[Stored records]
_____

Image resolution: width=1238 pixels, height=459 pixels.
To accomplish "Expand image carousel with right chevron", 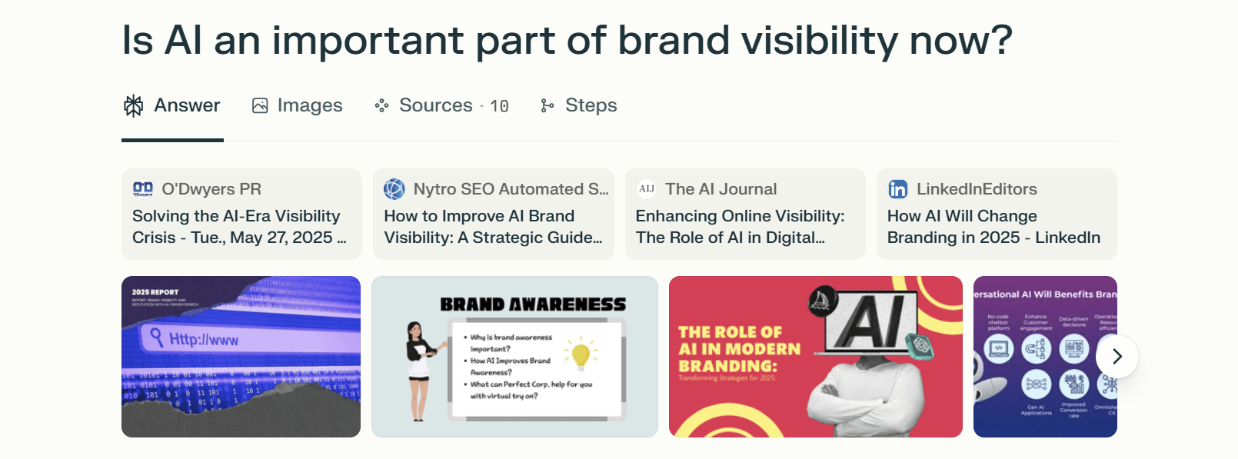I will pos(1117,357).
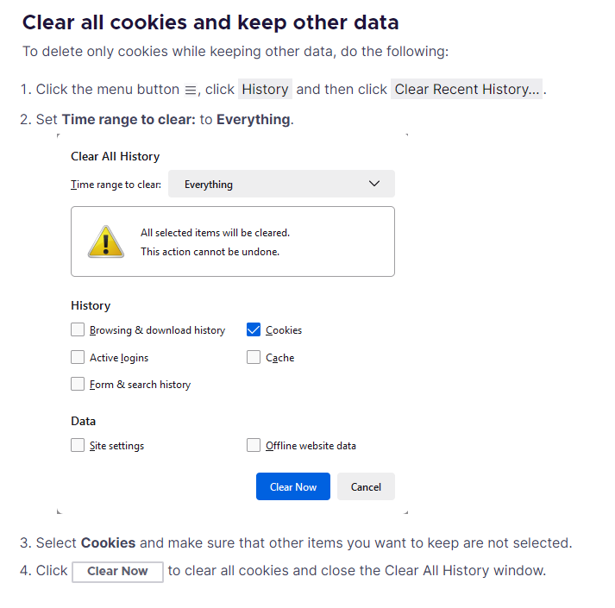Click the blue Clear Now button
Screen dimensions: 615x608
pyautogui.click(x=293, y=486)
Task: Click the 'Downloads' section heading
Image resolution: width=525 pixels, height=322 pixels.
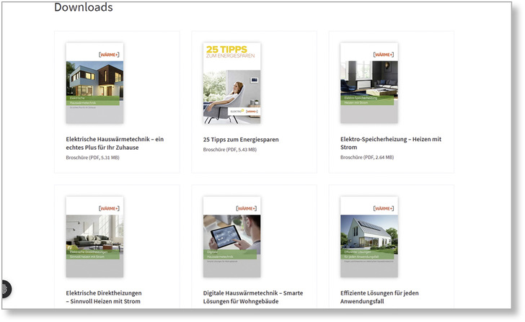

_____

> _Problem_
How many of the lines above contain the string "width"? Give the count alone.

> _Task result_
2